START
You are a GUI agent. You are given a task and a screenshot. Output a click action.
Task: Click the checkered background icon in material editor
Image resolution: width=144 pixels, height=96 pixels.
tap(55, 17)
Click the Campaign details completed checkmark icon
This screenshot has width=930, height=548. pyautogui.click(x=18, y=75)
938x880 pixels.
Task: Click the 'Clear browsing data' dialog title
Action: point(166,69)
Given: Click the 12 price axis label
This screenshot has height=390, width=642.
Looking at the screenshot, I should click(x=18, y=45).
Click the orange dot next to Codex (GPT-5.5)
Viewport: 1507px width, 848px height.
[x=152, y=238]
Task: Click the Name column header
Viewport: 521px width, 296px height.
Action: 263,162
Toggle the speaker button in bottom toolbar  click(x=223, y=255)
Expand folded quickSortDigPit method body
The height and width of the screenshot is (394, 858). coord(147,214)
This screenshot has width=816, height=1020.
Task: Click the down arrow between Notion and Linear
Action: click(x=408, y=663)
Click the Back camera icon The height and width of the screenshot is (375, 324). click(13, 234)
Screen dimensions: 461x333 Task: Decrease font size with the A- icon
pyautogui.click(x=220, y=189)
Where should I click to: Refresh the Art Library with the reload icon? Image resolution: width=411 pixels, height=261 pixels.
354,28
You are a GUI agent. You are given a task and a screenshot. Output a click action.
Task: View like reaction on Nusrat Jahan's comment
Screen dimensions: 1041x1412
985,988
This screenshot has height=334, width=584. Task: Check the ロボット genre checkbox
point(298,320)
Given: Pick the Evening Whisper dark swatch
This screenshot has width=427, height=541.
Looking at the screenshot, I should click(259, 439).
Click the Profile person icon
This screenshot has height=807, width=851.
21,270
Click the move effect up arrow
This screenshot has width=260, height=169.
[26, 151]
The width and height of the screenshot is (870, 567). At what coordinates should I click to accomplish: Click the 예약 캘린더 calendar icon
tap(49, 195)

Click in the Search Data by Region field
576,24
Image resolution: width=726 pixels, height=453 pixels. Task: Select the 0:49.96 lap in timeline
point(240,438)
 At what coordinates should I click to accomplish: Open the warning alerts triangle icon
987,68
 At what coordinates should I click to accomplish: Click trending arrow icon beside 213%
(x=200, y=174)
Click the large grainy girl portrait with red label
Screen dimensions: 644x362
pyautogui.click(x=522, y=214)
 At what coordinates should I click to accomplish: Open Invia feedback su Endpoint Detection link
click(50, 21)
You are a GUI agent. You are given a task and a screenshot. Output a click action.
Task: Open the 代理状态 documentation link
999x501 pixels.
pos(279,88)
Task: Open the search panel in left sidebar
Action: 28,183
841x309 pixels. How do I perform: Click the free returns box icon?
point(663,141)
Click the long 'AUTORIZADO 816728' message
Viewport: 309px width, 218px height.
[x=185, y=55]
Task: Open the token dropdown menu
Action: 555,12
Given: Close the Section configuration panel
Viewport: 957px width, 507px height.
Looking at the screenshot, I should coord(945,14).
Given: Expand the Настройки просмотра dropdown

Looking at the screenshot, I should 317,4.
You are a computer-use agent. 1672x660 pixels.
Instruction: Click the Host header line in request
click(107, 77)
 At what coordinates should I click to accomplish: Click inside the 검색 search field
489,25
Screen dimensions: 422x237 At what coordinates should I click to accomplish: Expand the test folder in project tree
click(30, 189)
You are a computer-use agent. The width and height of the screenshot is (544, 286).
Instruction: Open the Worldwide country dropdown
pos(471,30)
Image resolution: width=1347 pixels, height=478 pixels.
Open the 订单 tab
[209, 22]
END
# Instruction
Copy all of the lines above verbatim.

# The completed task
You are a GUI agent. You are given a task and a screenshot. Output a click action.
Task: Click the checkered background icon in material editor
Image resolution: width=144 pixels, height=96 pixels.
tap(55, 17)
Click the Campaign details completed checkmark icon
This screenshot has width=930, height=548. pyautogui.click(x=18, y=75)
938x880 pixels.
Task: Click the 'Clear browsing data' dialog title
Action: point(166,69)
Given: Click the 12 price axis label
This screenshot has height=390, width=642.
Looking at the screenshot, I should click(x=18, y=45).
Click the orange dot next to Codex (GPT-5.5)
Viewport: 1507px width, 848px height.
[x=152, y=238]
Task: Click the Name column header
Viewport: 521px width, 296px height.
Action: 263,162
Toggle the speaker button in bottom toolbar  click(x=223, y=255)
Expand folded quickSortDigPit method body
The height and width of the screenshot is (394, 858). coord(147,214)
This screenshot has width=816, height=1020.
Task: Click the down arrow between Notion and Linear
Action: click(x=408, y=663)
Click the Back camera icon The height and width of the screenshot is (375, 324). click(13, 234)
Screen dimensions: 461x333 Task: Decrease font size with the A- icon
pyautogui.click(x=220, y=189)
Where should I click to: Refresh the Art Library with the reload icon? Image resolution: width=411 pixels, height=261 pixels.
354,28
You are a GUI agent. You are given a task and a screenshot. Output a click action.
Task: View like reaction on Nusrat Jahan's comment
Screen dimensions: 1041x1412
985,988
This screenshot has height=334, width=584. Task: Check the ロボット genre checkbox
point(298,320)
Given: Pick the Evening Whisper dark swatch
This screenshot has width=427, height=541.
Looking at the screenshot, I should click(259, 439).
Click the Profile person icon
This screenshot has height=807, width=851.
21,270
Click the move effect up arrow
This screenshot has width=260, height=169.
[26, 151]
The width and height of the screenshot is (870, 567). At what coordinates should I click to accomplish: Click the 예약 캘린더 calendar icon
tap(49, 195)

Click in the Search Data by Region field
576,24
Image resolution: width=726 pixels, height=453 pixels. Task: Select the 0:49.96 lap in timeline
point(240,438)
 At what coordinates should I click to accomplish: Open the warning alerts triangle icon
987,68
 At what coordinates should I click to accomplish: Click trending arrow icon beside 213%
(x=200, y=174)
Click the large grainy girl portrait with red label
Screen dimensions: 644x362
pyautogui.click(x=522, y=214)
 At what coordinates should I click to accomplish: Open Invia feedback su Endpoint Detection link
click(50, 21)
You are a GUI agent. You are given a task and a screenshot. Output a click action.
Task: Open the 代理状态 documentation link
999x501 pixels.
pos(279,88)
Task: Open the search panel in left sidebar
Action: 28,183
841x309 pixels. How do I perform: Click the free returns box icon?
point(663,141)
Click the long 'AUTORIZADO 816728' message
Viewport: 309px width, 218px height.
[x=185, y=55]
Task: Open the token dropdown menu
Action: 555,12
Given: Close the Section configuration panel
Viewport: 957px width, 507px height.
Looking at the screenshot, I should coord(945,14).
Given: Expand the Настройки просмотра dropdown

Looking at the screenshot, I should 317,4.
You are a computer-use agent. 1672x660 pixels.
Instruction: Click the Host header line in request
click(107, 77)
 At what coordinates should I click to accomplish: Click inside the 검색 search field
489,25
Screen dimensions: 422x237 At what coordinates should I click to accomplish: Expand the test folder in project tree
click(30, 189)
You are a computer-use agent. The width and height of the screenshot is (544, 286).
Instruction: Open the Worldwide country dropdown
pos(471,30)
Image resolution: width=1347 pixels, height=478 pixels.
Open the 订单 tab
[209, 22]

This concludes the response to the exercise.